Menulis menjadi bagian dari menenangkan diri. [Photo: Pexels] |
Sebagian dari cerpen-cerpen saya atau catatan terlahir
dari kisah nyata yang saya jalani di real
life. Sayangnya, kebanyakan cerita pendek yang berdasarkan dari luapan
emosi itu memang suda tidak ada lagi. Ikut hilang ketika laptop saya meledak
dan datanya nggak bisa dikembalikan lagi. Ya, sudahlah! Saya ikhlas.
Menulis juga membuat saya melepaskan beban yang
menyangkut di kepala. Contohnya saja ketika saya mengalami suatu peristiwa. Menulis
satu-satunya cara membebaskan pikiran yang berlalu lalang memenuhi ingatan. Kalau
bagi sebagian orang menulis untuk melawan lupa, bagi saya justru menulis untuk
melupkan.
Saya sangat merasakan manfaat menulis ini untuk
menyembuhkan diri sendiri ketika ayah saya meninggal. Waktu itu saya sedang
berada di China dan menjalani semester satu kuliah. Tentu saja, informasi
kematian adalah kejutan. Informasi berpulangnya ayah saya justru bukan saja
kejutan, tapi jarum-jarum es yang menusuk hati dan membekukan hati saya sebagai
manusia.
Setiap waktu saat air mata nggak terkontrol dan
keinginan meratap muncul, saya mengontrol diri dengan mengambil buku tulis dan
pena. Saya menulis apa yang ingin saya ungkapkan tentang keadaan. Saya tidak
peduli saat menulis air mata justru membasahi lembar-lembar buku. Terpenting saya
mengobati diri dengan menulis.
Cara ini sangat ampuh. Saya ikhlas dan bisa menerima
keadaan. Percaya bahwa takdir dan kematian adalah hak prerogatif Allah. Tidak ada
yang bisa melawan kehendak-Nya, tapi harus diambil hikmahnya.
Saat saya membaca kembali buku itu, saya bertanya-tanya
pada diri sendiri. Bagaimana saya bisa bertahan hingga saat ini. Dari seseorang
yang berjuang menenangkan hati dengan menulis, sampai seseorang yang
mendampingi orang lain untuk bertahan melalui tulisannya.
Menjaga
Kewarasan Dengan Menulis
Kalau boleh ge-er, menjadi ME itu sangat melelahkan. Kepribadian
ambivert yang akdang-kadang juga bisa
terluka.

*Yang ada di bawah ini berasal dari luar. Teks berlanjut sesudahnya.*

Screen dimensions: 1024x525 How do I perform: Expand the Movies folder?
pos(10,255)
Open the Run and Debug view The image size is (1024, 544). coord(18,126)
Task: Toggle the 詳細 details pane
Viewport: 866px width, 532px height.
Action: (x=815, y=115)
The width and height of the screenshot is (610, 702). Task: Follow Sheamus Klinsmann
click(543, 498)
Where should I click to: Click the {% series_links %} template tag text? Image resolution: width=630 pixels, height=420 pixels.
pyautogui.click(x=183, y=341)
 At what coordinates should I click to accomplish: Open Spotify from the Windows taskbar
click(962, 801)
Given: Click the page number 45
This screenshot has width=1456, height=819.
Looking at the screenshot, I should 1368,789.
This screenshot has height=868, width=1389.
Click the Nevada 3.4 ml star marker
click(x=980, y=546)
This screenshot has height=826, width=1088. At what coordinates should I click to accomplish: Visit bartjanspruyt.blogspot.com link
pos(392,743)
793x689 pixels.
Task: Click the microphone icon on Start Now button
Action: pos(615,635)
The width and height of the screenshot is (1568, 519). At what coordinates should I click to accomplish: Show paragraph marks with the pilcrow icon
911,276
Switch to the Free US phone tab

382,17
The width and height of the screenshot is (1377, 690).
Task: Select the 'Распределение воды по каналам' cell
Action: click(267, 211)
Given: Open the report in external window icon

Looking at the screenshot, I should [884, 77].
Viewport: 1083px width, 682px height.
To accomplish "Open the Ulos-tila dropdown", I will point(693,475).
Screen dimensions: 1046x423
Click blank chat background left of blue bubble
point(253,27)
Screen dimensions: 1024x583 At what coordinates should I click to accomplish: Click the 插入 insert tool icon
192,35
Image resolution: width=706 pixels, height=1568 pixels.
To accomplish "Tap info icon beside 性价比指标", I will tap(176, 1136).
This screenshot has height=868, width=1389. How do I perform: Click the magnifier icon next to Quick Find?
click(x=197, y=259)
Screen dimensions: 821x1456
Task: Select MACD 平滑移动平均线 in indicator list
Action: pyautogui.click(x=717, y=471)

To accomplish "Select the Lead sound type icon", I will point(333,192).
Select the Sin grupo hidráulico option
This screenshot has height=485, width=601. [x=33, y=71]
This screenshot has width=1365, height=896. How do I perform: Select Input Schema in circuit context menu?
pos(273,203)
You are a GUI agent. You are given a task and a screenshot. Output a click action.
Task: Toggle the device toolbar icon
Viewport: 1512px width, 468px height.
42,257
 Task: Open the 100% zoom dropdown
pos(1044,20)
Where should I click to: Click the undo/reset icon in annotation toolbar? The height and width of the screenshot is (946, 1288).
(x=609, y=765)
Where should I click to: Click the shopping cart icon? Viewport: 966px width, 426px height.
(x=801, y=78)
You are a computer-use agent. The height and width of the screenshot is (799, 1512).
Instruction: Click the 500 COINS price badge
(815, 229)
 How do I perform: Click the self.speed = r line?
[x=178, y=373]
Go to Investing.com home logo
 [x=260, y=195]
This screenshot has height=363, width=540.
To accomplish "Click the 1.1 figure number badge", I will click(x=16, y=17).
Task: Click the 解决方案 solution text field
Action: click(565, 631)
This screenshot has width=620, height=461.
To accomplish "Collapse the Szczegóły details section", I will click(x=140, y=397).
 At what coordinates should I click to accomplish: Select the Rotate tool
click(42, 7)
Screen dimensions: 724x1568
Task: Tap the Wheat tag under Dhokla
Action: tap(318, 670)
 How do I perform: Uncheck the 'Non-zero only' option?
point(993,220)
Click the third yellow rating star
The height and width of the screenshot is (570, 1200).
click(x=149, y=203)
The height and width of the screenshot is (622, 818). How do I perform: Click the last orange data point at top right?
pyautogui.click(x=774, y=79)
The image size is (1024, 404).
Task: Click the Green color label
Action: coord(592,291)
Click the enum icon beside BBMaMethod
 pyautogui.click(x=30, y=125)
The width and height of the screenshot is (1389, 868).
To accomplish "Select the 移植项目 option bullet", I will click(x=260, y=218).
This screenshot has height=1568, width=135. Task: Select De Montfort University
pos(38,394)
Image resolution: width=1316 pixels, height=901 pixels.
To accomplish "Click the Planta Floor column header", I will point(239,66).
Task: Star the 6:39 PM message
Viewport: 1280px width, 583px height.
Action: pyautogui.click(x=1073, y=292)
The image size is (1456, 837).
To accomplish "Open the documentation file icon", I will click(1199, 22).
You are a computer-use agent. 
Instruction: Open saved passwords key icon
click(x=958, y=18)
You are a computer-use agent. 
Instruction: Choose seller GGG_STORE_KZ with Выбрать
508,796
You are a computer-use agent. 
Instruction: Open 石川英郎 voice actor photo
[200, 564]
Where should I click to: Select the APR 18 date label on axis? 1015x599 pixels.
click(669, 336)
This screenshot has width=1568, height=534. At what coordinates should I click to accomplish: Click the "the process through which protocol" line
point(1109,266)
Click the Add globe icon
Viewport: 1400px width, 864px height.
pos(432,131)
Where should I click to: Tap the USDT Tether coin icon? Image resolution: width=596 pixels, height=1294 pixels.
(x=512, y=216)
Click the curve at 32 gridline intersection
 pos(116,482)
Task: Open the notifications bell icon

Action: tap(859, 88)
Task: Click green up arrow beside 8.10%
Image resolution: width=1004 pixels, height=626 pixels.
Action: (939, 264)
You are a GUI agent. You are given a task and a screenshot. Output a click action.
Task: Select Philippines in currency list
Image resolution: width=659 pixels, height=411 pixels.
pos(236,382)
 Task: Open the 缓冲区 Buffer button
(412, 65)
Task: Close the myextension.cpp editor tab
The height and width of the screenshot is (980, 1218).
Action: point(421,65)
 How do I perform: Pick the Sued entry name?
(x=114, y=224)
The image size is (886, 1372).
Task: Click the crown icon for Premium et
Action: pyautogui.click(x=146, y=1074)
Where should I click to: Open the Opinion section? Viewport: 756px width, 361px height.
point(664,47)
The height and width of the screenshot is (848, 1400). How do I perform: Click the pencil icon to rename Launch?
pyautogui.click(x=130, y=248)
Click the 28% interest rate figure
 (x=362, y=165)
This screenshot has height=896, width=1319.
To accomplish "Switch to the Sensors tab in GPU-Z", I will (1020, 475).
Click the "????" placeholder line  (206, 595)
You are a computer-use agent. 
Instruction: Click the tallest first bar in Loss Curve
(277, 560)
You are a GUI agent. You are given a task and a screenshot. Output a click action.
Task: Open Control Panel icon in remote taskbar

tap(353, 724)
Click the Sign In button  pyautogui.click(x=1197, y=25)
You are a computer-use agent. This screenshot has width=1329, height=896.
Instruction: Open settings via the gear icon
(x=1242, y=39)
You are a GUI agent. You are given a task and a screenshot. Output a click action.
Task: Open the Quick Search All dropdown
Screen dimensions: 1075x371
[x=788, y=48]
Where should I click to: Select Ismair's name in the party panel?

Kehidupan nyata yang tidak seindah kisah romansa novel atau dracin
bikin bucin. Semuanya hanya bisa disembuhkan dengan menulis.
Ya, menulis.
Menulis dapat menjaga kewarasan saya dari aktivitas lika
liku kehidupan yang nggak ada habis-habisnya. Karena hidup memang butuh treatment dari diri sendiri, saya
memilih menulis sebagai treatment. Bukan
sekedar produktivitas, apalagi pelarian.